Problem requirements
Render the lines below as a Markdown table with two columns, Row and Line. Number each row and leave out blank lines.

Records
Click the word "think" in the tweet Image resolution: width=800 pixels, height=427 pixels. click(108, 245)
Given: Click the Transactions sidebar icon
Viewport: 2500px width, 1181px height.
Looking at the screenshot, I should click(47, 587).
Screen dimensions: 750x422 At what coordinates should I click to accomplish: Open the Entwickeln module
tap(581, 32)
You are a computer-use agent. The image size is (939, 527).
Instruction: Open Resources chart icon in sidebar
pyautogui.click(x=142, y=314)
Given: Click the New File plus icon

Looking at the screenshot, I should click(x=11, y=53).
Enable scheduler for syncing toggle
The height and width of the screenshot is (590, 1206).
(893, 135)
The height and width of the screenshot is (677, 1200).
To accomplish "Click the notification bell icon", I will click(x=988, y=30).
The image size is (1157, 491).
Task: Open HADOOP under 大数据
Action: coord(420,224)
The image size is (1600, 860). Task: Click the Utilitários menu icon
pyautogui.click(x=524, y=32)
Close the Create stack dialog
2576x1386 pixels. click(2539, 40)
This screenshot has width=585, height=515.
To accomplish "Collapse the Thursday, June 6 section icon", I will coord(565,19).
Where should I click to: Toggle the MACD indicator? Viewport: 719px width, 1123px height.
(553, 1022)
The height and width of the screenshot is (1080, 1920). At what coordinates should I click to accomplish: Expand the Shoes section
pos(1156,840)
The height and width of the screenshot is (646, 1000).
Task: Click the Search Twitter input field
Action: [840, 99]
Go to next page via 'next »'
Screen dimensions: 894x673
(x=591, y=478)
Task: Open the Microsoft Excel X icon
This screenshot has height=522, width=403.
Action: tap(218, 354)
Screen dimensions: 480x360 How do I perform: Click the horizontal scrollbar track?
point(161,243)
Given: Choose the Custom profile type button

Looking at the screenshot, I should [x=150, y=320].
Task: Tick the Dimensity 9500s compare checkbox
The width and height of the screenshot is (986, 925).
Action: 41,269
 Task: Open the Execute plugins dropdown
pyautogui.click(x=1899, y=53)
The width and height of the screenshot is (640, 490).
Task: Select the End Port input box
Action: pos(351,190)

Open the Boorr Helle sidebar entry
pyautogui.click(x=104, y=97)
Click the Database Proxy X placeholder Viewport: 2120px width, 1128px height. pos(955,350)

Solution for this problem
| Row | Line |
|---|---|
| 1 | Click the word "think" in the tweet Image resolution: width=800 pixels, height=427 pixels. click(108, 245) |
| 2 | Given: Click the Transactions sidebar icon |
| 3 | Viewport: 2500px width, 1181px height. |
| 4 | Looking at the screenshot, I should click(47, 587). |
| 5 | Screen dimensions: 750x422 At what coordinates should I click to accomplish: Open the Entwickeln module |
| 6 | tap(581, 32) |
| 7 | You are a computer-use agent. The image size is (939, 527). |
| 8 | Instruction: Open Resources chart icon in sidebar |
| 9 | pyautogui.click(x=142, y=314) |
| 10 | Given: Click the New File plus icon |
| 11 | Looking at the screenshot, I should click(x=11, y=53). |
| 12 | Enable scheduler for syncing toggle |
| 13 | The height and width of the screenshot is (590, 1206). |
| 14 | (893, 135) |
| 15 | The height and width of the screenshot is (677, 1200). |
| 16 | To accomplish "Click the notification bell icon", I will click(x=988, y=30). |
| 17 | The image size is (1157, 491). |
| 18 | Task: Open HADOOP under 大数据 |
| 19 | Action: coord(420,224) |
| 20 | The image size is (1600, 860). Task: Click the Utilitários menu icon |
| 21 | pyautogui.click(x=524, y=32) |
| 22 | Close the Create stack dialog |
| 23 | 2576x1386 pixels. click(2539, 40) |
| 24 | This screenshot has width=585, height=515. |
| 25 | To accomplish "Collapse the Thursday, June 6 section icon", I will coord(565,19). |
| 26 | Where should I click to: Toggle the MACD indicator? Viewport: 719px width, 1123px height. |
| 27 | (553, 1022) |
| 28 | The height and width of the screenshot is (1080, 1920). At what coordinates should I click to accomplish: Expand the Shoes section |
| 29 | pos(1156,840) |
| 30 | The height and width of the screenshot is (646, 1000). |
| 31 | Task: Click the Search Twitter input field |
| 32 | Action: [840, 99] |
| 33 | Go to next page via 'next »' |
| 34 | Screen dimensions: 894x673 |
| 35 | (x=591, y=478) |
| 36 | Task: Open the Microsoft Excel X icon |
| 37 | This screenshot has height=522, width=403. |
| 38 | Action: tap(218, 354) |
| 39 | Screen dimensions: 480x360 How do I perform: Click the horizontal scrollbar track? |
| 40 | point(161,243) |
| 41 | Given: Choose the Custom profile type button |
| 42 | Looking at the screenshot, I should [x=150, y=320]. |
| 43 | Task: Tick the Dimensity 9500s compare checkbox |
| 44 | The width and height of the screenshot is (986, 925). |
| 45 | Action: 41,269 |
| 46 |  Task: Open the Execute plugins dropdown |
| 47 | pyautogui.click(x=1899, y=53) |
| 48 | The width and height of the screenshot is (640, 490). |
| 49 | Task: Select the End Port input box |
| 50 | Action: pos(351,190) |
| 51 | Open the Boorr Helle sidebar entry |
| 52 | pyautogui.click(x=104, y=97) |
| 53 | Click the Database Proxy X placeholder Viewport: 2120px width, 1128px height. pos(955,350) |